**Quoted passage:**
Start of Block
KAMPALA (Reuters) – A shipment of Ebola vaccine candidates set to be used in a clinical trial have arrived in Uganda, where an outbreak has infected 142 people and killed at least 56, health authorities said on Thursday.
Last week Uganda said it had discharged its last Ebola patient from hospital, raising hopes for the end of an outbreak of the deadly haemorrhagic fever declared on September 20.
Health ministry spokesman Emmanuel Ainebyoona said the vaccine candidates had arrived, and added that the health minister was expected to announce the start date of trials later on Thursday.
There are currently no licensed vaccines for the Sudan strain of the virus that caused the infections in Uganda, although there are several candidate vaccines that appear to be suitable for evaluation, the World Health Organization says.
End of Block
**Study material:**
Start of Block
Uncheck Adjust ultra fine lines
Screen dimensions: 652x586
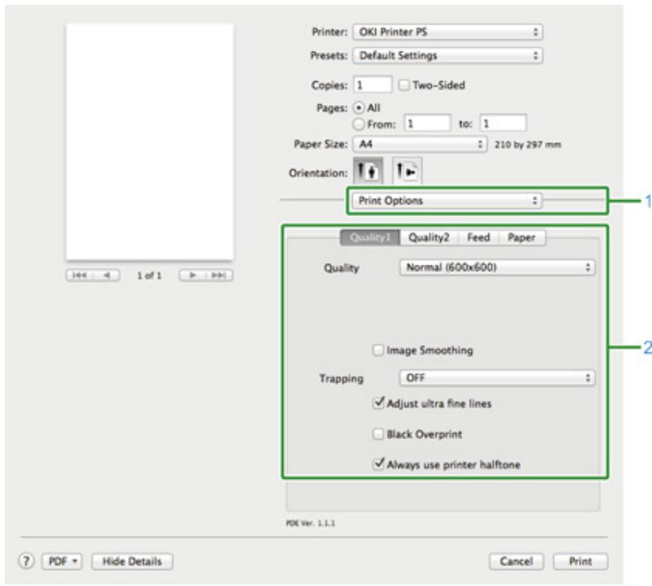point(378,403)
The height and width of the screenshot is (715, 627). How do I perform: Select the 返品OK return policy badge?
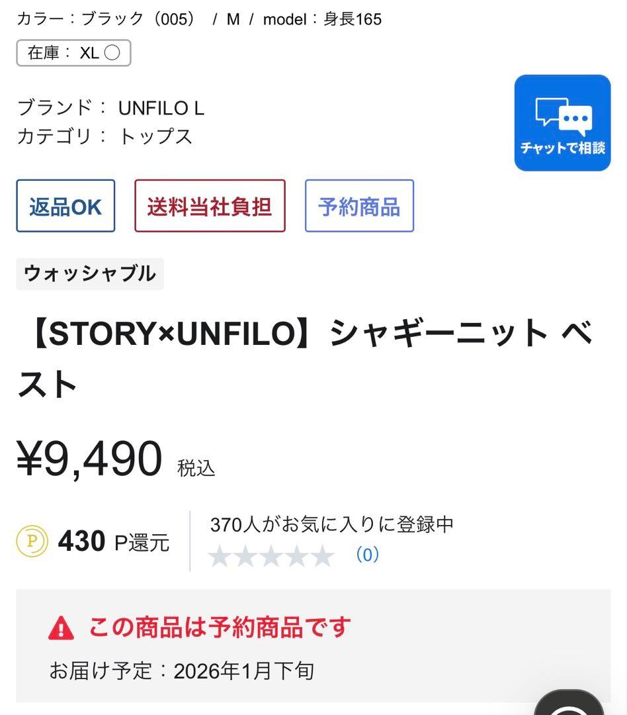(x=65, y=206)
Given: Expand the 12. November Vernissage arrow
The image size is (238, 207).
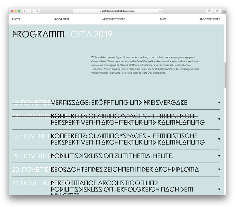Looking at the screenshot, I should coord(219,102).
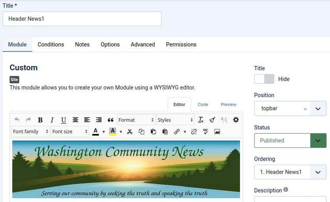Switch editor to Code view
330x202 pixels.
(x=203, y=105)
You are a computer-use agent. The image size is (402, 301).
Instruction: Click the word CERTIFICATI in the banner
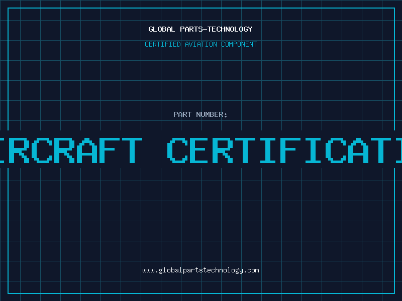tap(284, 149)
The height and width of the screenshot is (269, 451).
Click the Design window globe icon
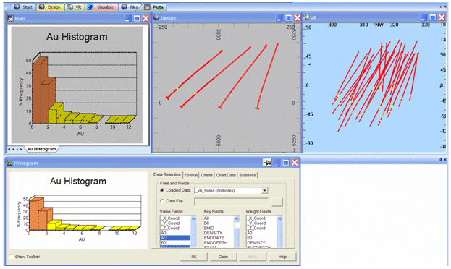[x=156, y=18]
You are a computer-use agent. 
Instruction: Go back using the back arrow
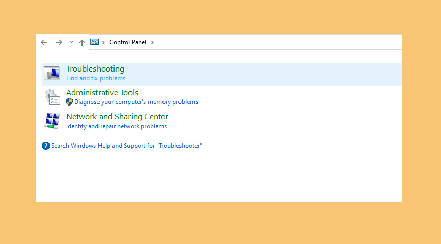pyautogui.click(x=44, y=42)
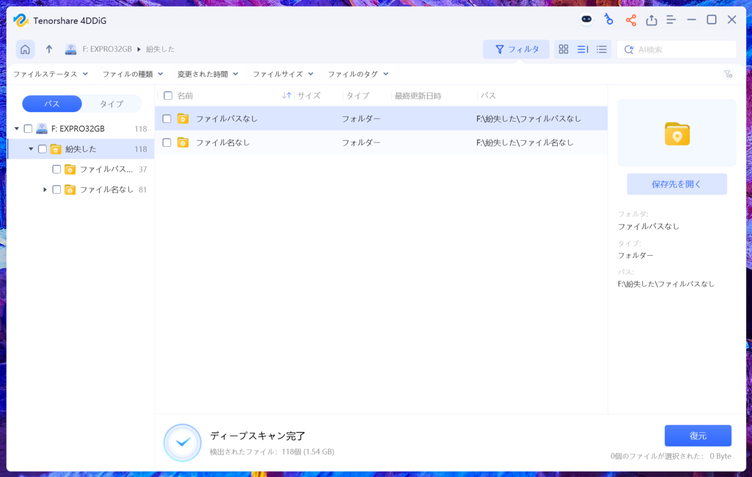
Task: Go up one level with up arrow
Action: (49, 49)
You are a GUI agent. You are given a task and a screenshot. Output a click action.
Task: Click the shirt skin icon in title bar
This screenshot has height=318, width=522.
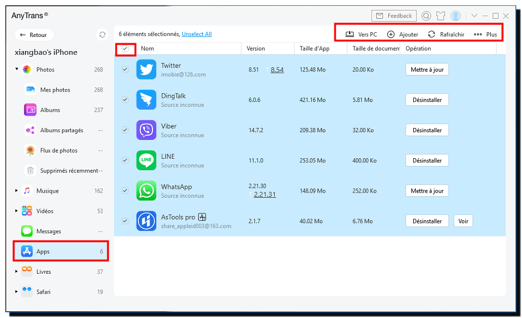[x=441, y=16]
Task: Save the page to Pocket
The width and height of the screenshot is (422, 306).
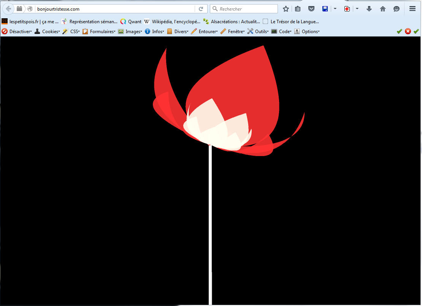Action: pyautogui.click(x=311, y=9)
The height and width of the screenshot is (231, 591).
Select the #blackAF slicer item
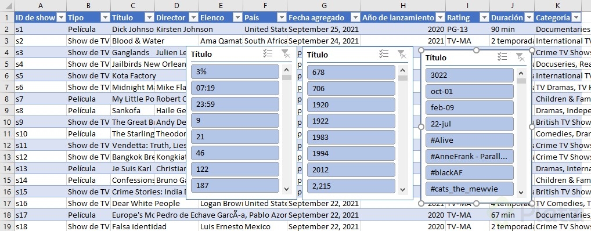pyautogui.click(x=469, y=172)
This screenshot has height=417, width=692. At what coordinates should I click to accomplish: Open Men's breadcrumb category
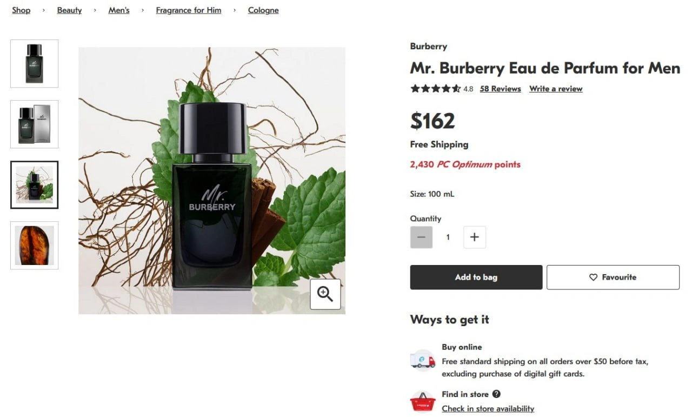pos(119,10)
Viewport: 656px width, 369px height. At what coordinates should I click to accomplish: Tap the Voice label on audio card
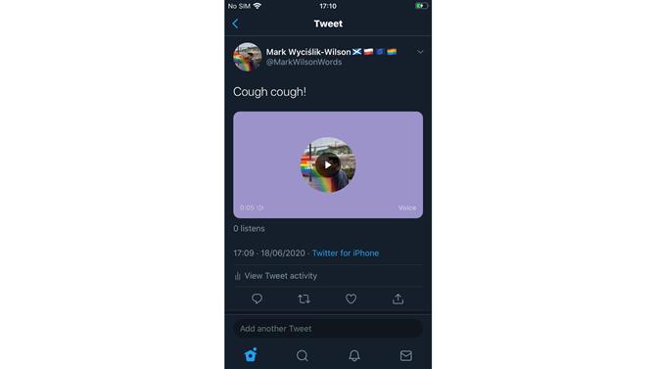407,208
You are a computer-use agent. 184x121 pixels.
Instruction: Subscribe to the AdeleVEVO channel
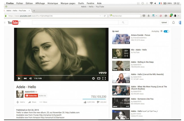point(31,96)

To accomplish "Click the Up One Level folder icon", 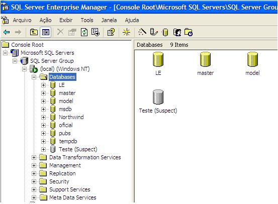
End of Block
**Brief 1:** Translate this sentence from the Ebola news report into German: "There are currently no licensed vaccines for the Sudan strain of the virus that caused the infections in Uganda, although there are several candidate vaccines that appear to be suitable for evaluation, the World Health Organization says."
**Brief 2:** Carry on the Ebola news report from its last sentence, keeping the same news style.

**Task result 1:** Derzeit gibt es keine zugelassenen Impfstoffe gegen den Sudan-Stamm des Virus, der die Infektionen in Uganda verursacht hat, obwohl es mehrere Impfstoffkandidaten gibt, die sich für eine Bewertung zu eignen scheinen, so die Weltgesundheitsorganisation.

**Task result 2:**
The WHO has said it would send three vaccine candidates to Uganda to be used in a trial, one by the University of Oxford and Serum Institute of India, another by the Sabin Vaccine Institute and a third by Merck & Co Inc.
Existing vaccines combat the more common Zaire strain, which spread during recent outbreaks in the neighbouring Democratic Republic of Congo.
Ebola causes vomiting, diarrhoea, and bleeding from all body orifices, and spreads through contact with the bodily fluids of those infected.
Health officials have previously said everything was in place for the trials to start and they were only waiting for the doses to arrive.